Thursday, January 22, 2009

what bldg is this?

Do you know what building this is?

This is one of the US's most famous art deco buildings.

Picture from: http://farm2.static.flickr.com/1121/605258822_ab913814d1.jpg?v=0

Art Deco

Originating in the 1920s and 30s, Art Deco took its name from the Exposition Internationale des Arts Décoratifs et Industriels Modernes (International Exposition of Modern Industrial and Decorative Art), which was an exhibition held in Paris in 1925. Art deco was seen throughout many mediums including architecture, furniture, pottery, glass and jewelry. Many of the Art Deco designers rejected traditional materials for their work and chose instead to work more unusual materials like ebony, steel, marble and rare, expensive types of wood. Their designs tended to be geometric with clean unfussy lines. Art Deco is widely considered to be an eclectic form of elegant and stylish modernism that celebrated the Machine Age through use of man-made materials, repetition, and symmetry but was influenced from a wide range of factors from very different periods. The earliest influences came from the "primitive" arts of Africa, Egypt, and Aztec Mexico and the industrial designs of the machine age/streamline technology such as modern aviation, electric lighting, the radio, the ocean liner and the skyscraper. Fractionated, faceted forms of decorative Cubism and Futurism , and crystalline were expressions of the industrial design influences.
Themes in art deco were trapezoidal, zigzagged, geometric, and jumbled shapes and were characterized by materials such as aluminum, stainless steel, lacquer, terra cotta tile,inlaid wood and the stepped forms, sweeping curves, chevron patterns, and the commonly used sunburst pattern. The art deco became a major part of American design during the Great Depression
because it was practical and had some simplicity, but was still a reminder of the “American Dream” and better times.

Sunday, January 11, 2009

Project Idea

With my background in Architecture and the Patient Room research I have worked on, I want my semester project to some how relate back to that. The Patient Room of the Future is a research project that is part of the Hospital of the Future grant through the Department of Defense, Spartanburg Regional Health Center, NXT Health, and Clemson University School of Architecture. Because of the vast amount of research needing to be done in hospitals, we have started the research with a general medical/surgical patient room because meg/surg rooms are the most common room type across the board as well as lack any major changes in their design in 50+ years. We are truly studying all aspects of the design of the room from an architectural standpoint, human factors aspect and from the doctor/patient/nurse viewpoint. This will ensure that the patient room meets the needs of all people using the space from the standpoint of health, safety, and design. (For more information, the original publication on the first round of research is available from Lulu.com http://www.lulu.com/content/412300 -- It gives a pretty good overview of the project though we are now starting the 3rd iteration of the room.)
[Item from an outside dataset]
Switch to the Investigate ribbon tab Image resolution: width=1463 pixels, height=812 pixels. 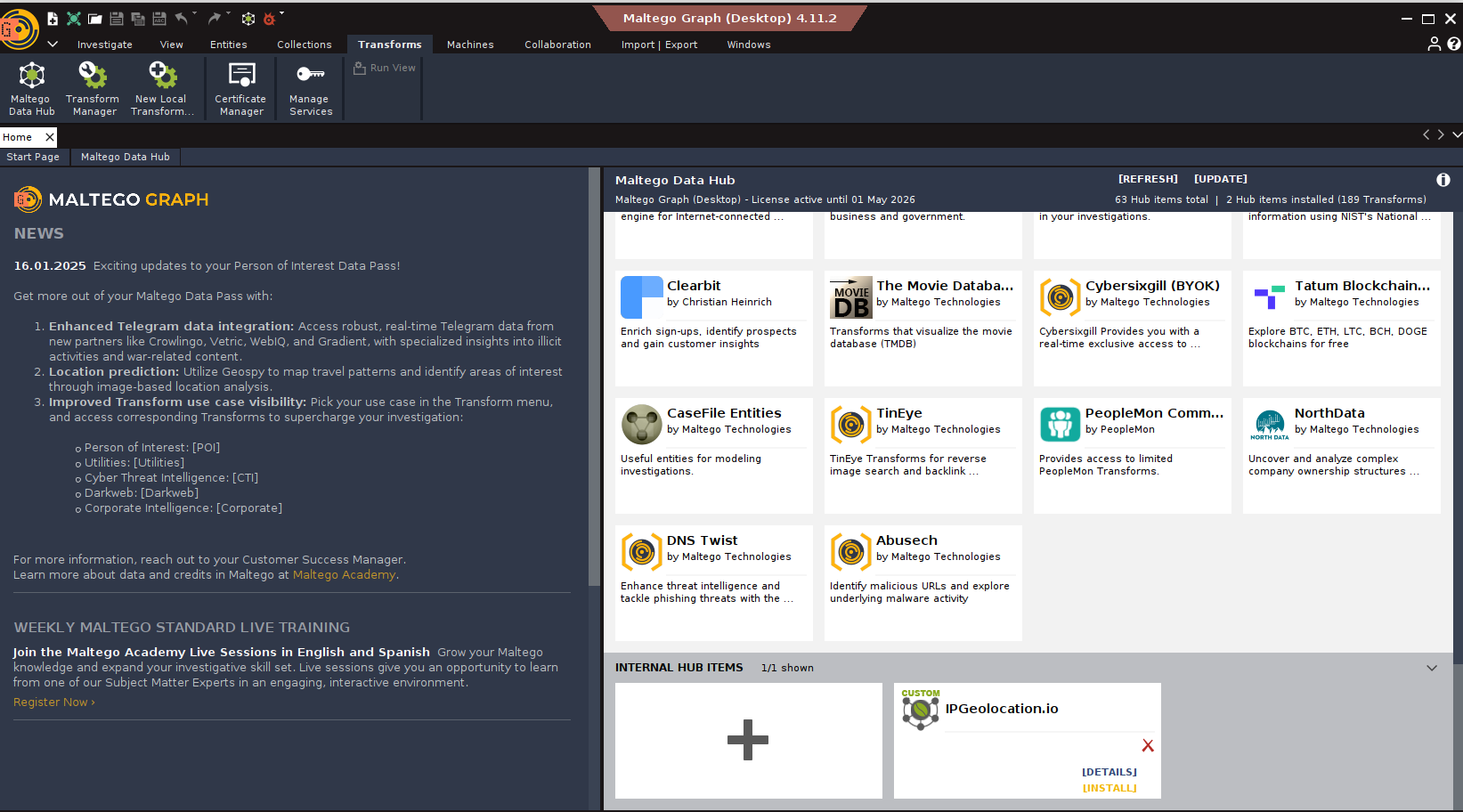[x=104, y=45]
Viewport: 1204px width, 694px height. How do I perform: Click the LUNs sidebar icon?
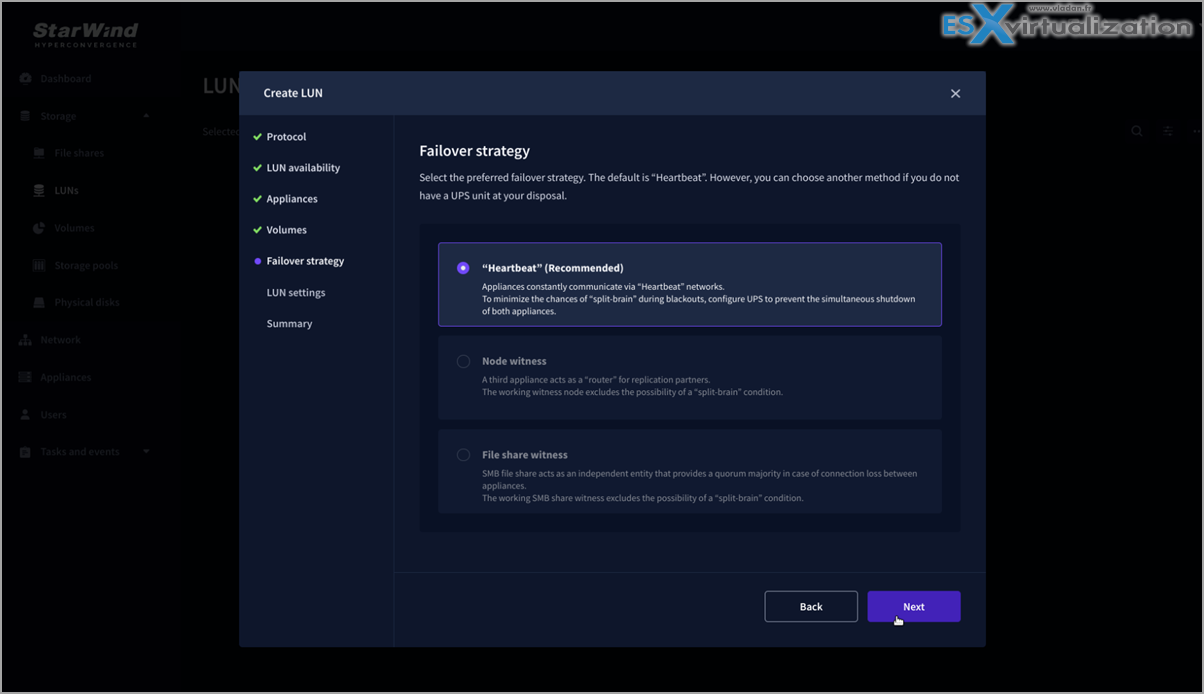pos(39,191)
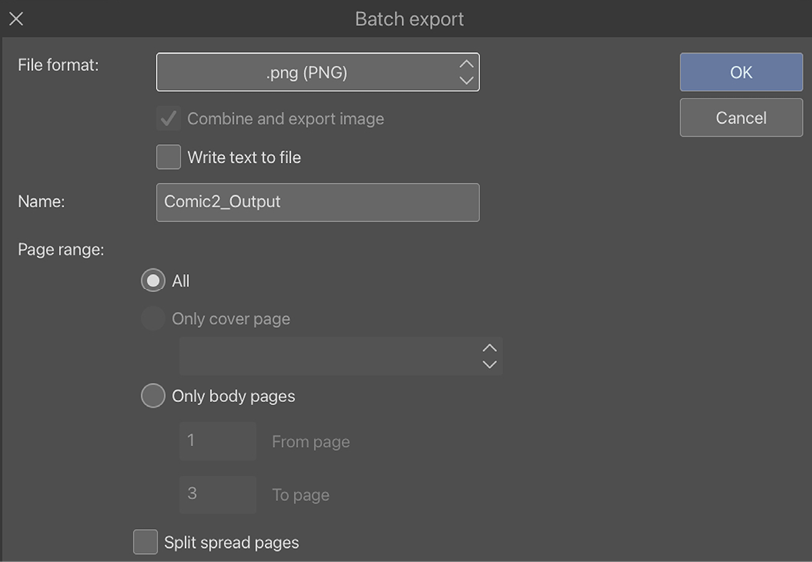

I think it is possible to divide the project such that my Avatar is a nurse. My digital remix and video would be related back to the patient room... possibly relating to a typical nursing task (which could probably come from the nursing task analysis I did through on-site research at Spartanburg Regional last summer). I am not sure how a video would work. Finally, I think that my Second Life Construction would be a modified version of what my group built last semester. I would want to build the room so the proportions were correct as well as get the details (head wall stuff such as the medical gasses, outlets, suction canisters, etc as well as sinks, washing station, etc0 in the room.